In the fall of 1920, Parkhurst, then a state senator, campaigned at the convention on the Warren G. Harding ticket, vowing to do as governor what Harding promised to do as president. Both Harding and Parkurst blitzed Maine on Election Day with landslide votes.

Harding is, of course, remembered for scandals and failures like Teapot Dome and the “normalcy” that led to the Great Depression.


We can only speculate as to the legacy of his would-be protege, whose untimely demise made a reluctant governor of the then newly elected Senate President Baxter.

Baxter, of course, has an immense legacy. An outspoken critic of Portland political powerbrokers the Ku Klux Klan, he tried unsuccessfully for years to convince fellow legislators that they should buy Katahdin.

Frustrated but rich, he would eventually do it himself.

Beyond Katahdin, Baxter spent years using his influence over what is considered one of the most important economic development policies in Maine history: The Fernald Act.

Fernald pitted Baxter against Central Maine Power titan Walter Wyman in the epic economic/environmental policy struggle of the early 20th century. Wyman sought to become rich by exporting hydro power to industrial and population centers south of Maine. Baxter insisted that such exportation — with its requisite exploitation of Maine resources — should only be allowed if it would benefit our state.

Both men eventually got what they wanted.
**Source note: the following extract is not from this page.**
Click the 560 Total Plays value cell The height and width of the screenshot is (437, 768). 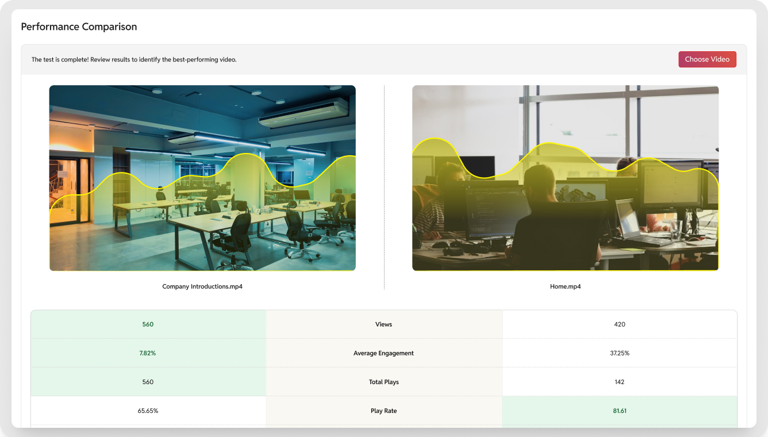pos(148,382)
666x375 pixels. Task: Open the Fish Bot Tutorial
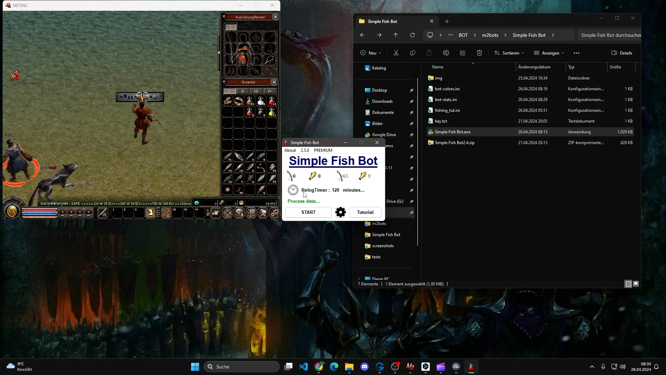(x=365, y=212)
Maine’s electrification was completed, driving a robust economy for several decades, and Wyman’s CMP did pretty well, too.


Fernald is a relevant policy that ought to be remembered a hundred years later as our mountain resources are exploited for the export of wind power.

Fleming’s story was accompanied by a photo of dinner jacket-clad Baxter fishing Kidney Pond: The summit in the background is Mount O-J-I, so named for its three iconic rock slides which then spelled its namesake letters.

Baxter in the photo is facing east toward nearby Katahdin.

A contemporary photo of Mount O-J-I shows that subsequent slides rendered the O-J-I letters undistinguishable, ironically reinforcing Baxter’s powerful statement made as he bestowed his great gift: “Buildings crumble, monuments decay, and wealth vanishes, but Katahdin in all its glory forever shall remain the mountain of the people of Maine.”

Like the unwitting Sen. Baxter learning of Parkhurst’s unexpected death in 1921, those of us today fighting the economic and environmental destruction that is mountain wind power are benefitting from unexpected economic and political forces.

Reliable options are rendering wind power unaffordable, unnecessary and useless even as political patience is waning.


This is good for Maine’s economy and environment. As one of the cleanest electricity generating states in the nation, having long ago gotten off oil and coal, Mainers must consider the legacy we will leave.

If mountaintop wind power goes the way of Parkhurst, some people might lament their good intentions unrealized. Others will lose potential riches. But Maine’s trademark quality of place — as valued by Gov. Baxter — will continue to benefit all of us.

Let us remember Baxter’s legacy as we create our own.

Chris O’Neil is president of Friends of Maine’s Mountains, an environmental organization.